I’m going to submit this, roll over in the opposite direction, and go to sleep. If you aren’t in my life when I wake up tomorrow, please don’t visit me in my dreams tonight. I’m not in the mood to run away right now. I just can’t take it.
I really don’t have much to type about for this past week. This blog in particular I’ve waited on just because I really don’t want to think about the past week, I just want to look forward toward the next one. I had a bit of an extended ripple effect related to what happened to me last week, but nothing close to being as intimidating as that, but besides that I’ve been compiling digital resources to coexist with some more personal aspect of my writing. Events that I’ve lived through.
I have almost ten good pages, twice the resources as last week, and about three-plus good note pages (which are more rough draft pages than they are note pages). But yeah, just another week indeed. It went by fast, and it wasn’t uneventful, but I can’t recall much regarding the specifics of it.
One thing that is driving me nuts, actually, is that there are some quotes from professional wrestlers that I remember from certain interviews and/or documentaries that I’ve compiled and filed in my head over the past 17 years. The catch here is that I have to shift through them all to find them! For the most part I’m pretty good at catching them by skimming through them thumbnail-style, but for some I don’t even remember the interview or even doc sometimes. It’s like a Where’s Waldo maze. Kind fun, but that little stripe-fit guy can be a real pain sometimes.
This past week has been my most successful one yet! Not only have I got some writing done, nothing stupendously major in size because a great deal of it consists of blanks that need to be filled in with research, but really the content is worthy of a pretty solid chunk. Like, a really good chunk, and it is the sort of stuff that sparks my energy mucho – so I can type it productively and time-sufficiently … when I get the chance to sometime within the next few days.
I planned on getting this portion done this past weekend to show it to my Independent Study professor ASAP, but a very frustrating circumstance occurred that really fucked me over as much as it fucked over my productivity. Sorry for mixing blunt execution with vague context, but it is one of those kinda situations (I’ll gladly explain in person).
I have acquired and annotated a good number of articles, with great, no … excellent aid of my Independent Study professor. Some really interesting stuff that will aid me certainly with the more beyond, deep in the past, sorta historical stuff that very well influenced the wonderful art sport that my thesis revolves around. Two of them being articles (one quite lengthy) titled “Roman Arena: A Monument to Culture – and to Barbarity” by Stephen Bonnycastle and Whig Kingston, and “Spectator Consumption Practices at the Roman Games” by Yuko Munowa and Terrence H. Witkowski. Oh, and a book (that I have yet to dive into) titled Death and Renewal by Keith Hopkins.

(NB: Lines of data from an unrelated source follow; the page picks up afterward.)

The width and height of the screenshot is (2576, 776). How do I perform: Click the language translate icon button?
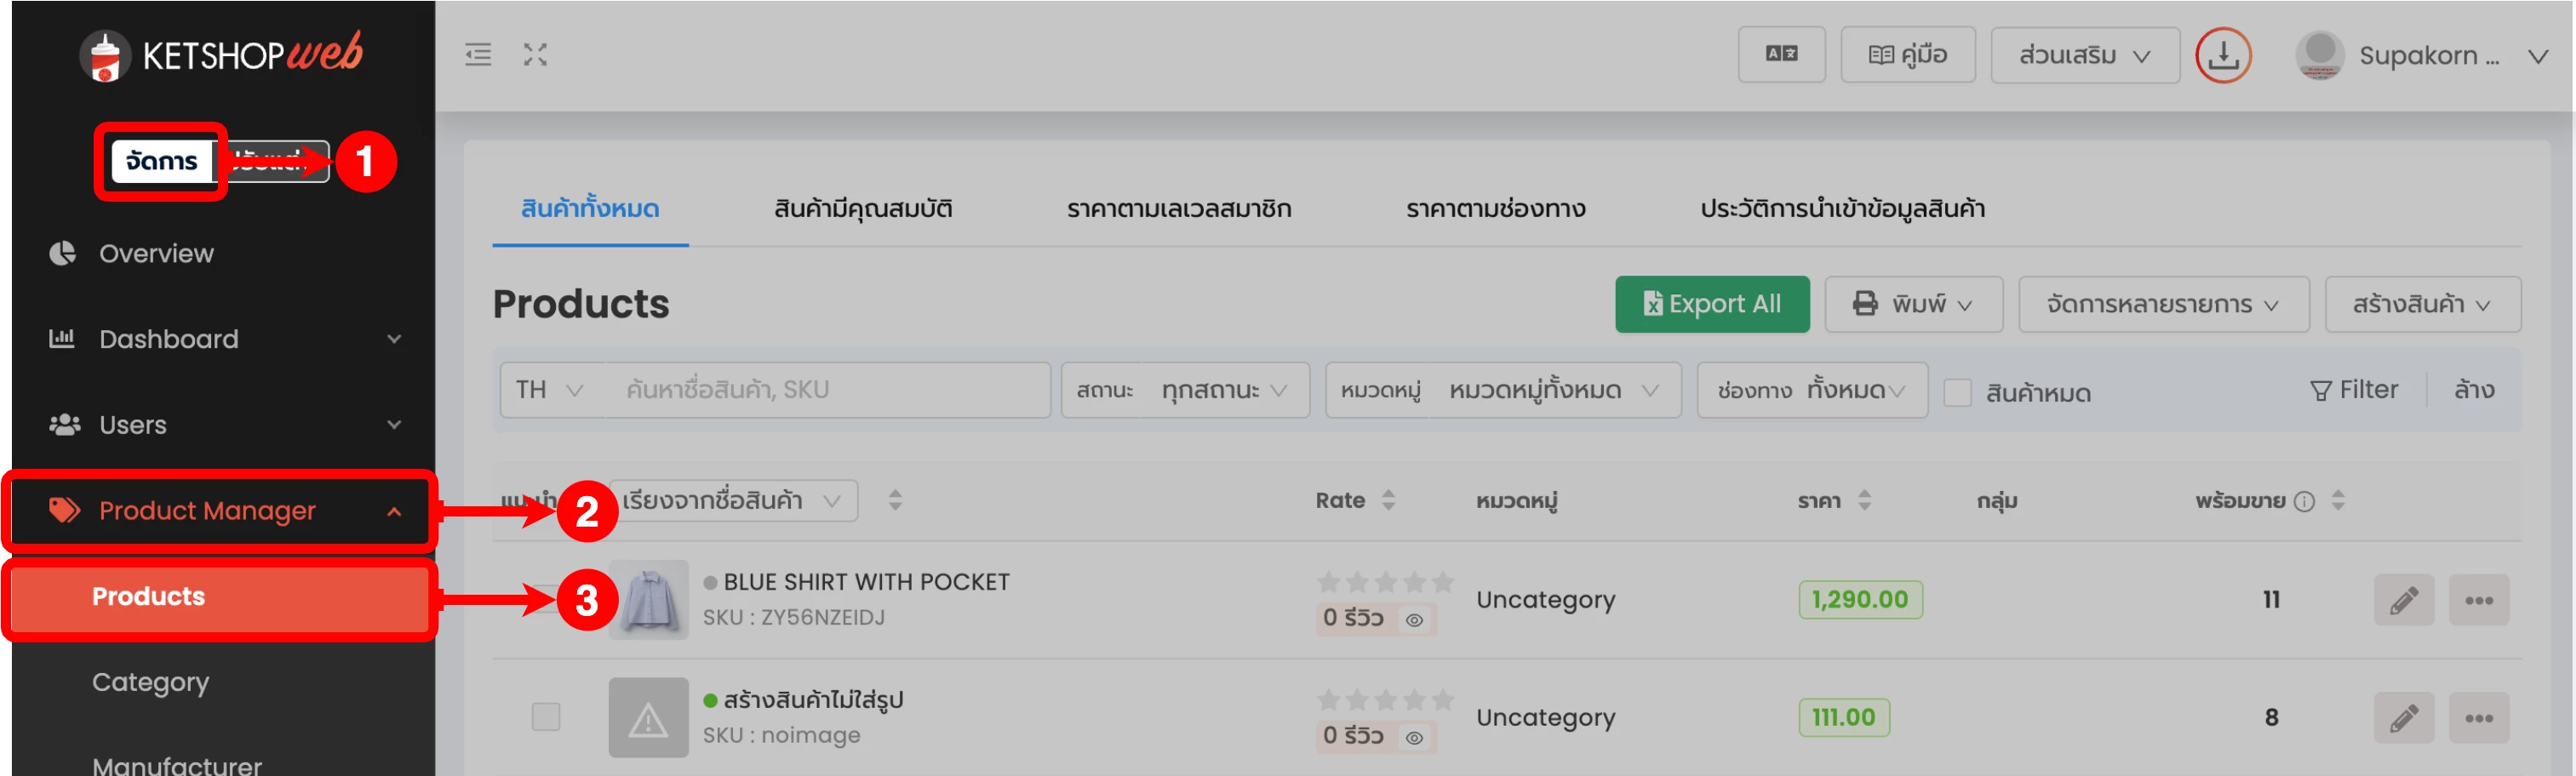[1781, 55]
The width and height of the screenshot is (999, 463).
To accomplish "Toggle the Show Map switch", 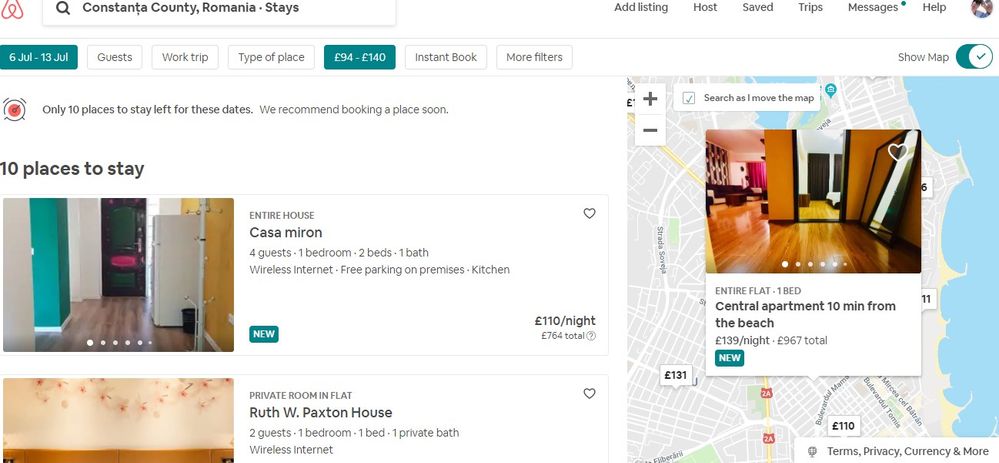I will 973,57.
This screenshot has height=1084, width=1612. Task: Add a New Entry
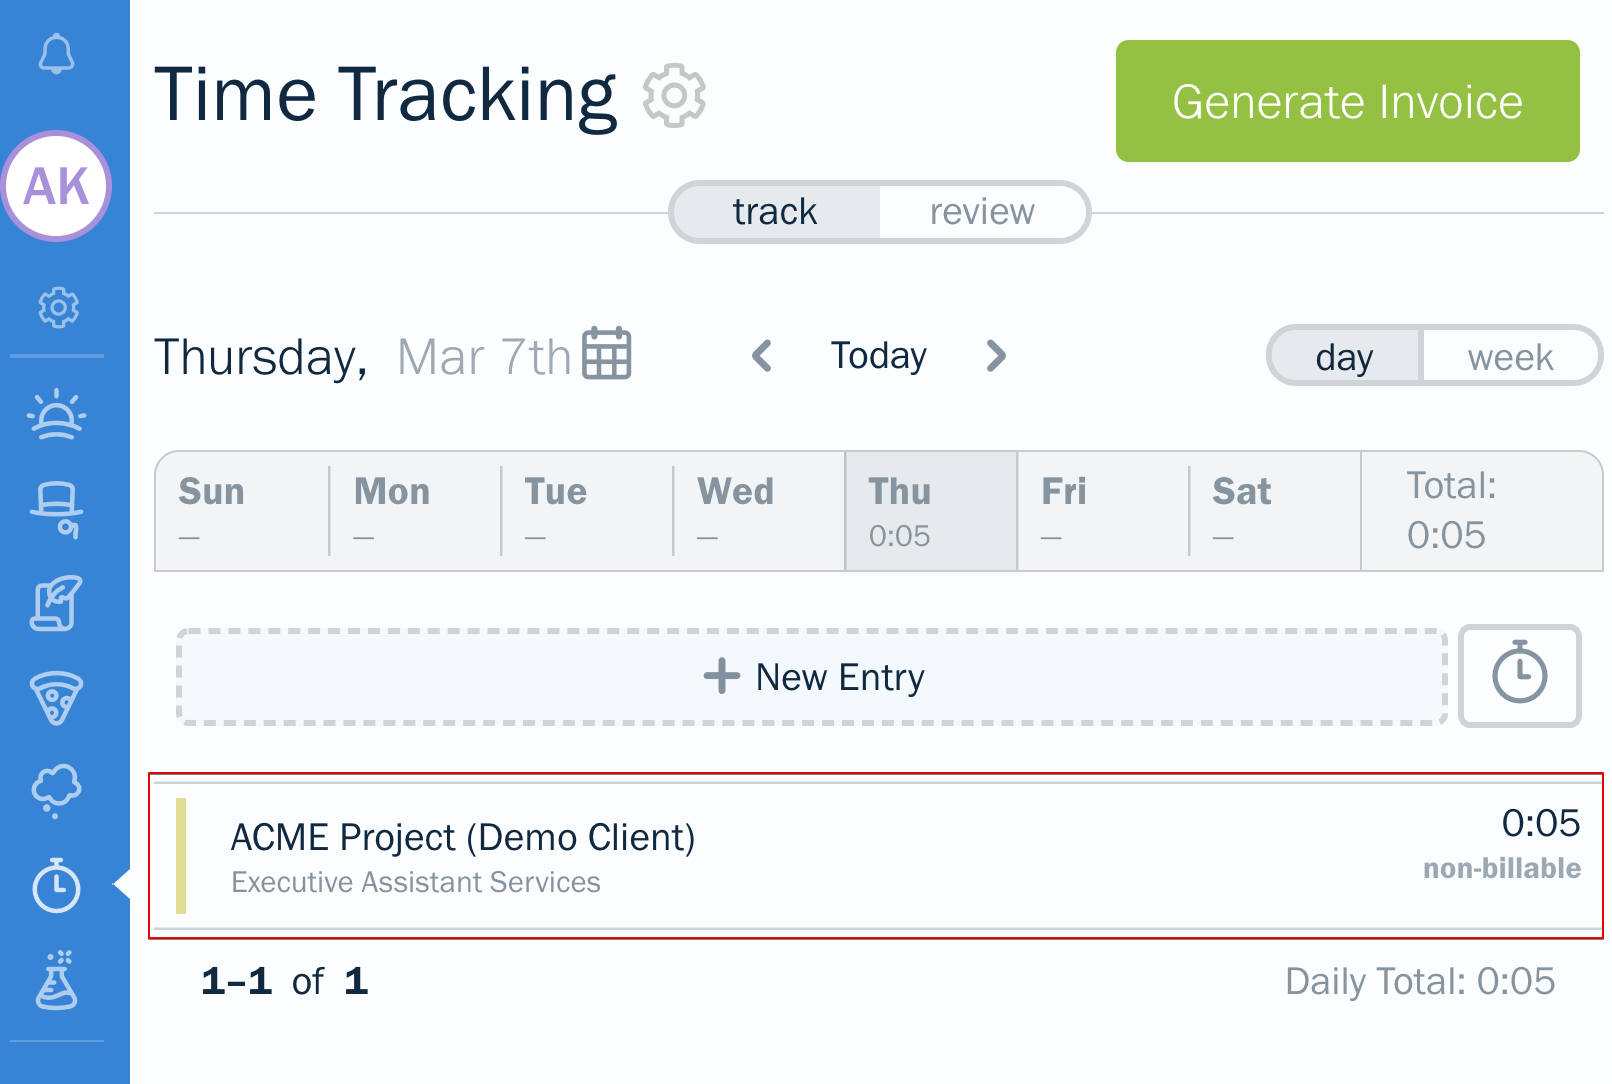pos(812,677)
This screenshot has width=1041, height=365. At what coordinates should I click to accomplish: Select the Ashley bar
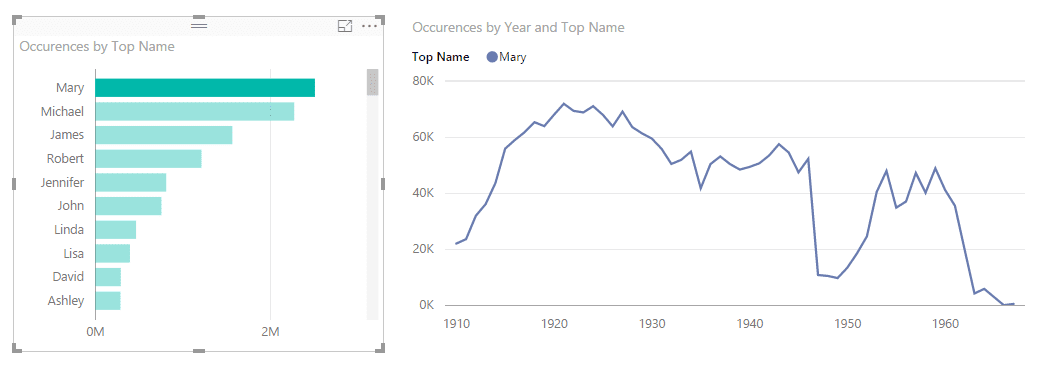pyautogui.click(x=108, y=301)
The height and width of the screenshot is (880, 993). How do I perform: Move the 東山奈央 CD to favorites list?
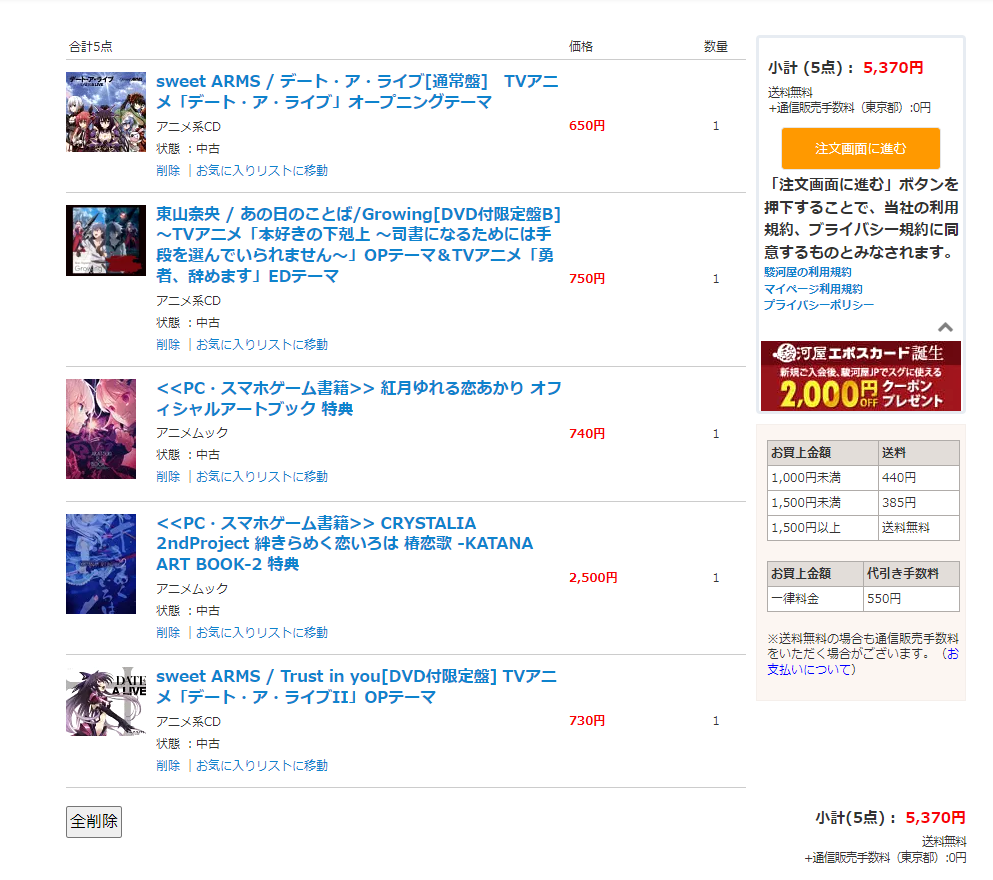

Unfortunately the Kean Library did not have that book, I think it was stolen because it showed up in the system, so I had to snag a used copy off of Amazon. It didn’t break my bank, comparatively. I have also read some of my ideas and bits of writing to my peers, all of which have given it glowing comments that really lifted my mood – and the visual components that I am thinking about adding (despite being kinda primitive and not superb artistically) were awarded praise of personality and relatability, so yay!
Going forward I am a bit distraught by the unfortunate circumstances that occurred over this past weekend. Many bad people exist unseen, and can attack from great distance. Shit sucks. I am still motivated to move forward.